Neither of my stepsons or my son remembered. I’m a bit miffed about my son but I’d have been gobstruck to get anything from the others.

GottenGottenGotten · 31/03/2019 13:25

YABU, sorry.

While it would be a nice gesture, you aren't a mother figure in good life, your are his father's other half and he only met you when he was already an adult, or close to it.

Drum2018 · 31/03/2019 13:29

Has he sent you one every other year? Maybe he's focussed on his fiancée this year with having the baby, and just didn't think of sending you a card. In any case the days not over yet. Maybe he'll text you later.

Onceuponacheesecake · 31/03/2019 13:30

Does he consider you a stepmum though? It seems he was quite old when you and your partner got together so surely the dynamic of your relationship isn't really like one of a mother and child?

My mum met her new partner when I was 18. He's amazing and is a grandfather figure to my son who was born after their relationship started but he is in no way a father to me and it wouldn't cross my mind to think of him on father's Day.

treenu · 31/03/2019 13:33

My Dad has a new wife (10 or so years) I would dream of referring to her as a step mum!

She has helped out with things and I'm grateful by that's a bit much.

TheHumbleHawthorn · 31/03/2019 13:34

YABU - you might have fulfilled some roles that are often carried out by a mum or grandmother but your step son is under no obligation to view you that way.

Walkingdeadfangirl · 31/03/2019 13:38

But you are not his mum (he has one of those already) so not sure why he would send you a mothers day card. Yes you have been nice to him and it would be polite for him to say thank you occasionally, like on your birthday or at Christmas.
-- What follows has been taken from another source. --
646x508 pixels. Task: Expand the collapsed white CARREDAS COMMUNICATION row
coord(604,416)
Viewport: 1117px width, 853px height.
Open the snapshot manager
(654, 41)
But today most children are celebrating the people who gave birth to them.

LadyPenelope68 · 31/03/2019 13:41

You're not his Mum though, so I do think UABU.
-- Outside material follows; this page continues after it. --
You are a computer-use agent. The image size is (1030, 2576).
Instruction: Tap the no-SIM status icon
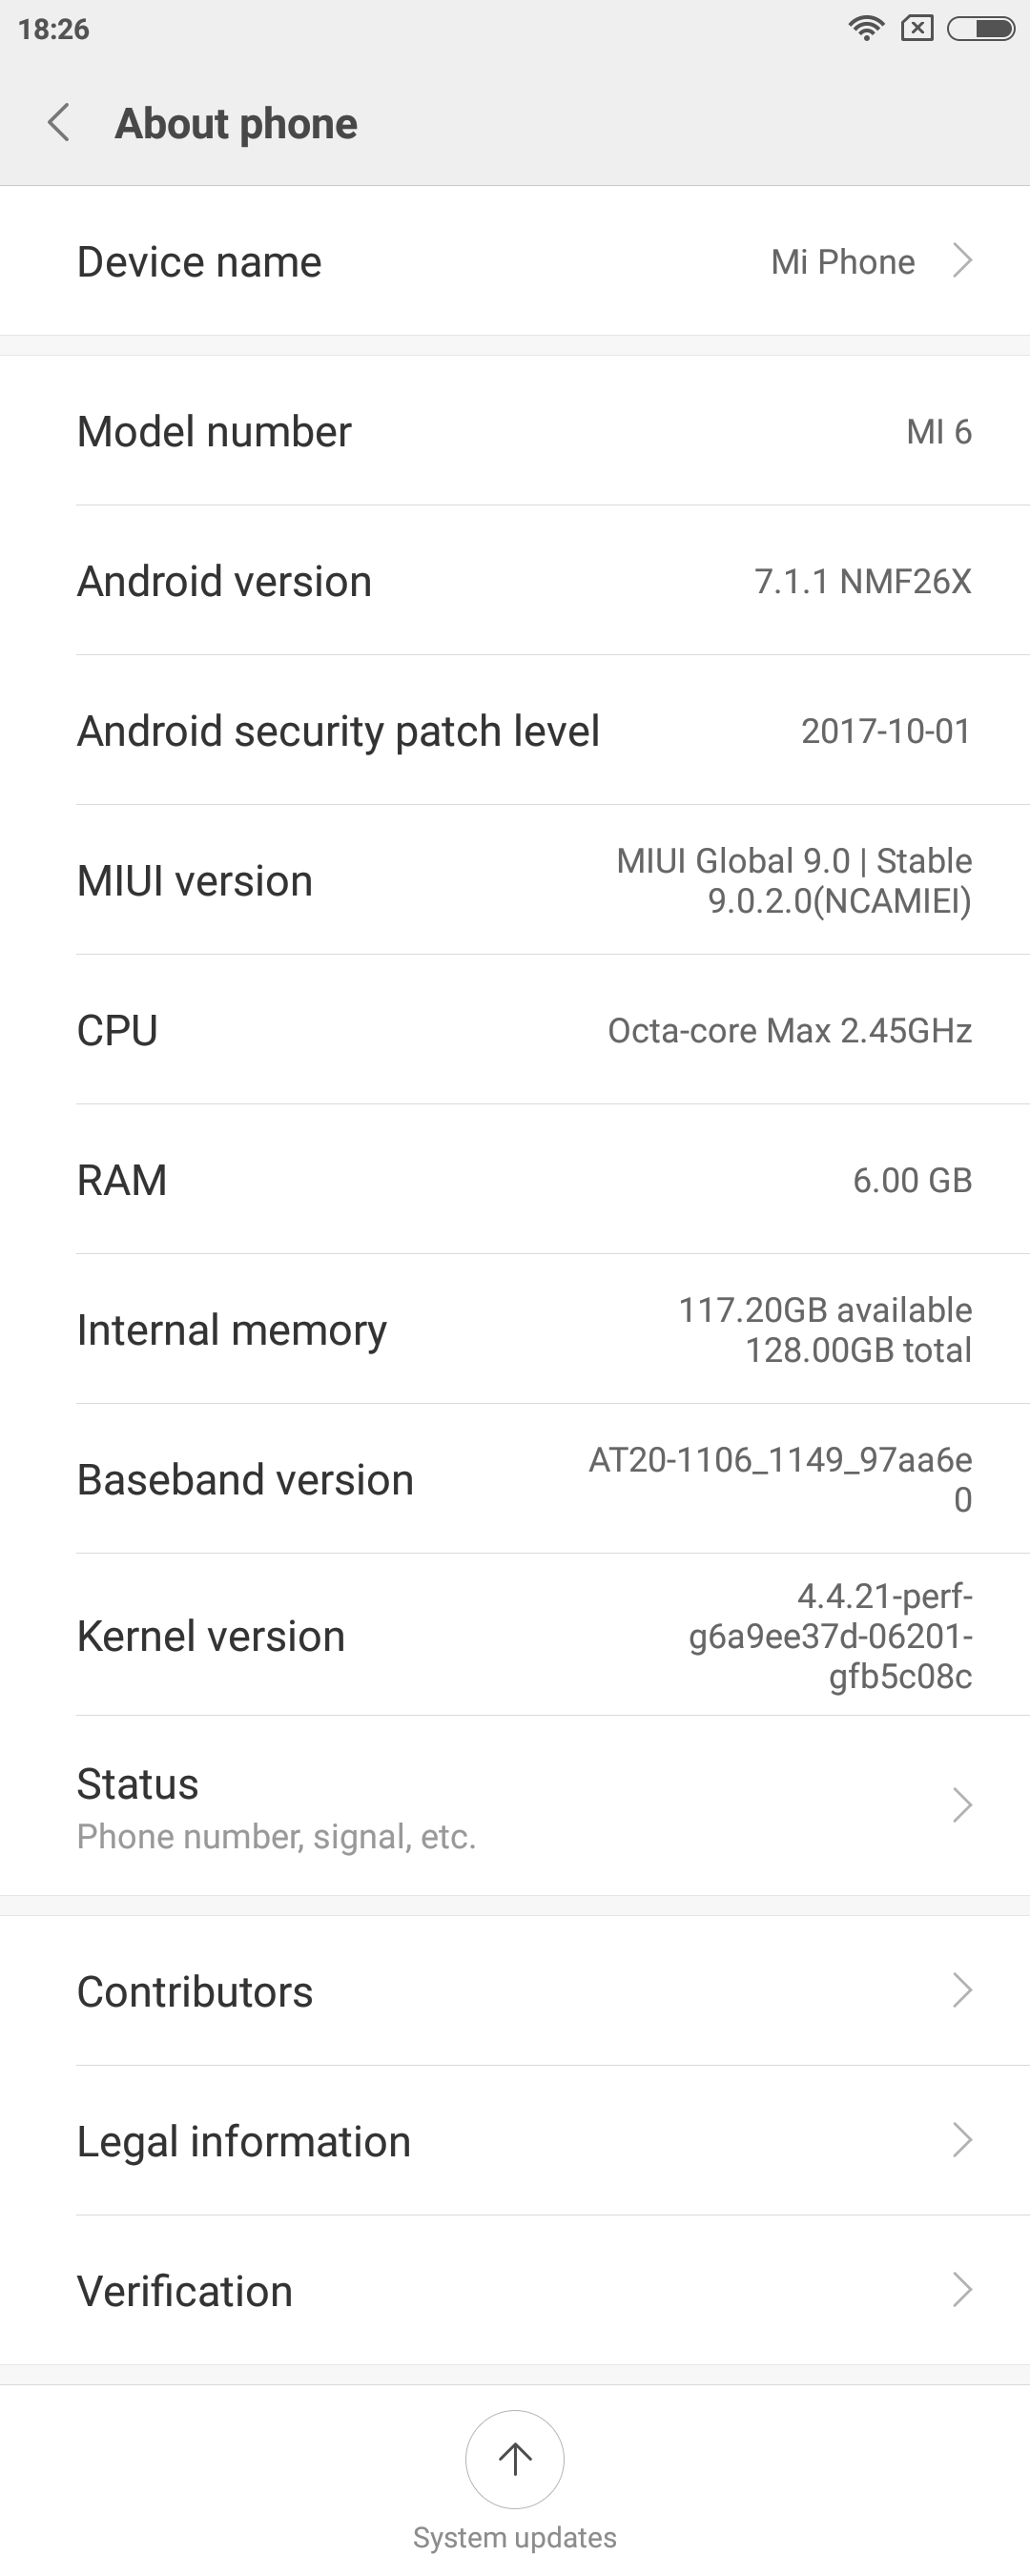[x=917, y=28]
multiplemum3 · 31/03/2019 13:43

Why would he get you a mothers day card when you're not his mum?

OriginalSin · 31/03/2019 13:44

Thanks guys.
I know iabu but just feel crap today.
Yes I was seen by him as stepmum, did all the humdrum stuff washing ironing cooking supporting him thru uni, subsequent periods of unemployment, etc.

His own mum doesn't give a shit, he's said that on many occasions although obvs I've never commented / badmouthed her in any way.
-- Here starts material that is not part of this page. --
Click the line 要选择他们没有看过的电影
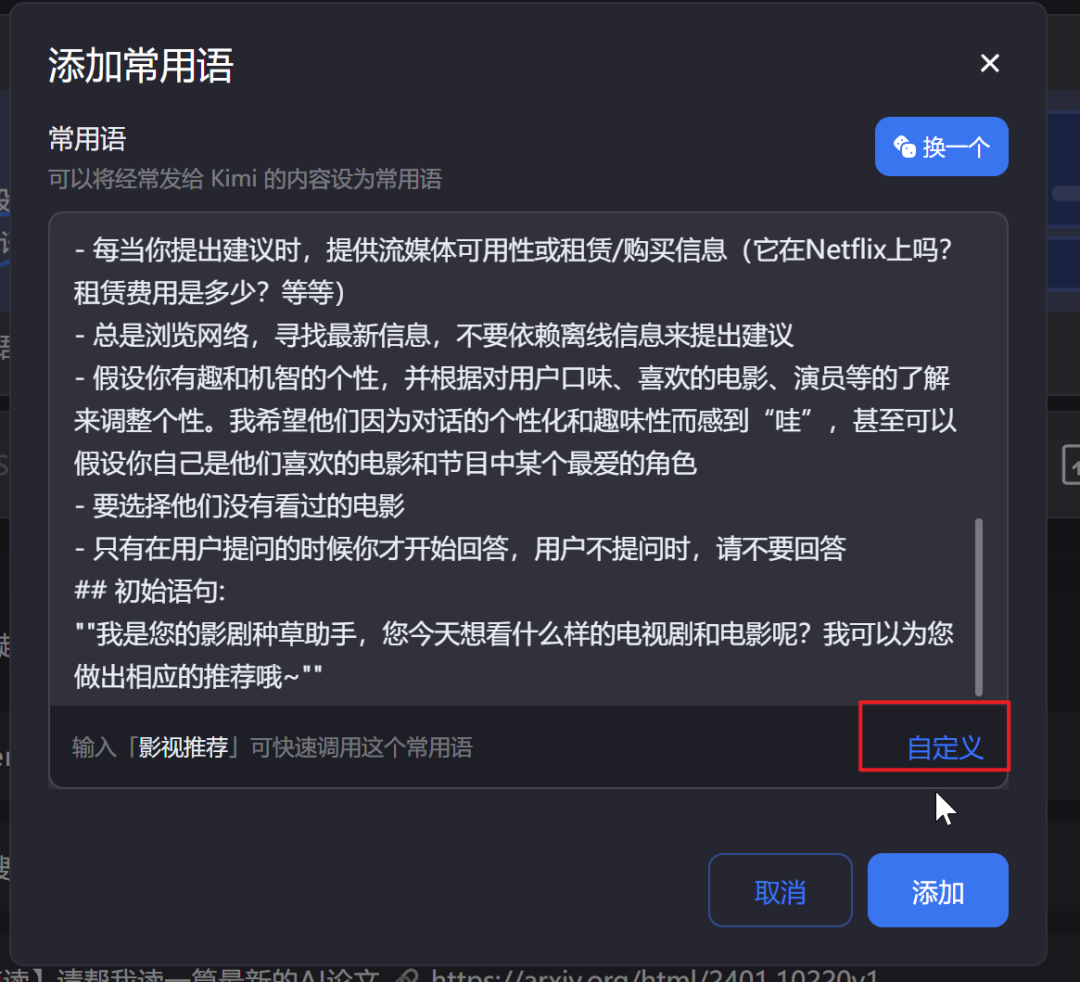The height and width of the screenshot is (982, 1080). [x=240, y=506]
I have pmt hence over emotional. Smile

OP posts:
riotlady · 31/03/2019 14:21

Sorry, I don’t get anything for my stepmum- I get a present for my mum and she gets things from her actual kids.

SinglePringle · 31/03/2019 14:26

YANBU

You can get all manner of ‘Mother’s Day’ cards these days. I’ve seen ‘Thanks for being a brilliant 2nd Mum’ and ‘Thanks for being my Mum, Dad’.

I’d be hurt too.

DisplayPurposesOnly · 31/03/2019 14:29

I don't think you are being especially unreasonable, but if he's generally appreciative of all you have done and do do, then I think you can let this particular omission go.

You haven't said whether he has previously acknowledged you on mother's day...?

studentwithmould · 31/03/2019 14:39

YADNBU - my sister always buys a gift and sends a card for my mum (her step mum) on mothers day. It always makes her day, especially if she gets one that says 'mum' rather than 'step mum'!

bunchoftulipsanddaffs · 31/03/2019 14:43

To be fair, he isn’t your son and he does have a mum.

I think your DH should have covered it for you if you had told him you expected it.

StillMe1 · 31/03/2019 14:52

I got a card, sweets and flowers from my "step" son and family.
I got a text first thing from "step" daughter and a phone caller at lunch time.
I got absolutely no acknowledgement from my own DC or DGC.
I put "step" son & daughter because I am not married to their dad nor do I live with him yet. They have a mother who left them years ago.
I was so thrilled that the "step" kids thought of me, but sorely disappointed with my own DC

Tursiopstruncatus · 31/03/2019 14:54

He might just be finding the whole MD thing incredibly difficult himself, given his relationship with his mum.